Aufgabe: Wie könnte die Besprechung der Operninszenierung weitergehen? Führe sie im Anschluss an ihren letzten Satz fort.

Besonders drei Stellen der Inszenierung sind von unglaublicher Dichte: Im Augenblick des Auftritts des italienischen Sängers (ganz erstklassig Timothy Richards, der Heerscharen von berühmteren Kollegen vergessen macht) ist auf einmal die Marschallin allein auf der Bühne, der Sänger singt aus dem Dunkel der Türe wie aus einem anderen Universum. Wer sich den Text dieser Arie einmal in deutscher Sprache ansieht, wird erkennen, wie sehr hier die Seele, Sehnsüchte und Ängste der Marschallin gespiegelt werden. Oder im Moment der Begegnung zwischen Sophie und Octavian friert die gesamte Gesellschaft plötzlich ein. Frei nach Hofmannsthals richtiger Analyse: “Mich dünkt, es ist nicht die Umarmung, sondern die Begegnung die eigentliche entscheidende erotische Pantomime. Es ist in keinem Augenblick das Sinnliche so seelenhaft, das Seelenhafte so sinnlich als in der Begegnung. Hier ist alles möglich, alles in Bewegung, alles aufgelöst.” Noch ein Beispiel: Am Ende der Oper singt das neue junge Paar die zweite Strophe ihres hymnischen Zweiergesangs aus dem Off. Zurück bleibt die Marschallin allein, auf dem Boden zerstört heulend. Großartig, wie hier noch einmal die Aufmerksamkeit der eigentlichen Hauptfigur samt ihrem Älterwerden und unfreiwilligen Verzicht gelenkt wird.

Datenabschnitt:
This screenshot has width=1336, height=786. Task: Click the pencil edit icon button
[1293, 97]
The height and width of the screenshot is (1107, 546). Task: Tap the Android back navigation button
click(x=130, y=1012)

Lösung:
Die Premiere dirigierte übrigens ein gewisser Kirill Petrenko, jetzt ist der junge Lette Ainārs Rubiķis dran. Er macht seine Sache grosso modo gut. Jetzt kann natürlich eingewendet werden, dass das Orchester bisweilen zu hart (Potsdam statt Schönbrunn) und in verknappten Phrasen, die nicht “besoffen” ausschwingen dürfen, spielt oder er das Kuddelmuddel der Massenszenen nicht ganz souverän zu gestalten vermag. Dafür überraschen die Streicher mit wunderbar lyrischem Ausdruck und einem zart gewebten Klangteppich gerade in den Passagen, wo es darauf ankommt, d.h. dem Zeit-Monolog der Marschallin, der Rosenüberreichung und im Terzett samt Duett im dritten Akt.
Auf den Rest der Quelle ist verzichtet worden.